Write out the listing again from the line that holds "Where should I click to: Select" through the end, inclusive. Keep the requests as they are, and increase each coordinate in the answers by 112.

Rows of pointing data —
<<<<

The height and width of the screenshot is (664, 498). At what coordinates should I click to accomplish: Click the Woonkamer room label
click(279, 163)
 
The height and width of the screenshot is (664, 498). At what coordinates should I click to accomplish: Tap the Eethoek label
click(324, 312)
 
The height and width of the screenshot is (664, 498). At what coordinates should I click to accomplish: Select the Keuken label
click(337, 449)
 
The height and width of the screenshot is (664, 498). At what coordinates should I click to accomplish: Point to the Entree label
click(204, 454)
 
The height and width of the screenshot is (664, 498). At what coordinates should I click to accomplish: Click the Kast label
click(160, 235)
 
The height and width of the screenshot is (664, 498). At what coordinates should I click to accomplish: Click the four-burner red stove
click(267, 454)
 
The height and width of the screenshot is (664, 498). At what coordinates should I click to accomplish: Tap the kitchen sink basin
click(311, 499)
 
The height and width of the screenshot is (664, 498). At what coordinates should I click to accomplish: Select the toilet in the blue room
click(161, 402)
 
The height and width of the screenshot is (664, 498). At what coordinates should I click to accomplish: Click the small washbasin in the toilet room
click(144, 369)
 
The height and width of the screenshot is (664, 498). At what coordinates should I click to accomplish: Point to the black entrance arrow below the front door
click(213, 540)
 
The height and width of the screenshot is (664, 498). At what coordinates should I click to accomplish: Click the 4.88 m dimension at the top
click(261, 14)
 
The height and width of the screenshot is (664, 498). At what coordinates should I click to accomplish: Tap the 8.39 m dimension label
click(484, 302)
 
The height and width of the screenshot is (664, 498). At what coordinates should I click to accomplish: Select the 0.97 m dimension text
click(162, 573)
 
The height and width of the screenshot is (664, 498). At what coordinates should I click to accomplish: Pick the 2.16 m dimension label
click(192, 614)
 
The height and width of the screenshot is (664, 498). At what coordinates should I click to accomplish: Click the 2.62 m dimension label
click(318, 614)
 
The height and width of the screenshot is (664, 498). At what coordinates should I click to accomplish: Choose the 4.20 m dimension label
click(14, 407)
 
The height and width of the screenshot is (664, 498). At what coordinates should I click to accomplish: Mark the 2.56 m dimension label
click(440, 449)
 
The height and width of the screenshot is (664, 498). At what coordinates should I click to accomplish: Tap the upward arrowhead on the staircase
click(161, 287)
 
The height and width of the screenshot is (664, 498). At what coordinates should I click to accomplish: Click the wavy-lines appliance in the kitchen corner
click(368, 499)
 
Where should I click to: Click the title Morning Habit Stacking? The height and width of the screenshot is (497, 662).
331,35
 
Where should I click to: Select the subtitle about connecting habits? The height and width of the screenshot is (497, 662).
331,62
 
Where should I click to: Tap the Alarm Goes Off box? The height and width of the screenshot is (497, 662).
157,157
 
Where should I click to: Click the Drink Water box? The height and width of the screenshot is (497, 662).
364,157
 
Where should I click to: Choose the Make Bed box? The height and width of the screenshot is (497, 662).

>>>>

Response —
Where should I click to: Select the subtitle about connecting habits? The height and width of the screenshot is (497, 662).
443,174
 
Where should I click to: Tap the Alarm Goes Off box? The height and width of the screenshot is (497, 662).
269,269
 
Where should I click to: Click the Drink Water box? The height and width of the screenshot is (497, 662).
476,269
 
Where should I click to: Choose the Make Bed box? The height and width of the screenshot is (497, 662).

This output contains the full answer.